Construction and photothermal synergistic mechanism of Ti₃C₂T_x/HCS solvent-free nanofluids in aqueous dispersion

Regarding the backdrop of increasing global energy constraints, solar energy has garnered significant attention due to its prominent advantages, such as abundance and cleanliness. Among various solar technologies, solar-thermal utilization, as one of the most direct and efficient pathways, has become a research focus. Solar collectors based on nanofluids can further enhance the solar-to-thermal conversion efficiency. This study prepared a novel Ti₃C₂T_x/HCS-KH560-M2070 solvent-free nanofluid using a covalent grafting strategy, which was applied to a solar thermal system, effectively addressing the dispersion stability issue of nanoparticles in the fluid.
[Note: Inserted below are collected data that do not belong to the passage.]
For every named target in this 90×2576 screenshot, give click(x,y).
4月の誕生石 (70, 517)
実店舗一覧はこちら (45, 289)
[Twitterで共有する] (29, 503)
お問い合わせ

The material features MXene nanosheets loaded with hollow carbon spheres (HCS) as the photothermal core, functionalized with an organic layer of KH560 and M2070 to confer remarkable nanoparticle stability. Dispersion of the solvent-free nanofluid in water yielded an aqueous nanofluid with exceptional light absorption, which achieved a photothermal conversion efficiency of 66.9% ± 1.5% at a mere 3.57 wt%. This high performance makes it a promising candidate for use in anti-icing systems and seawater desalination.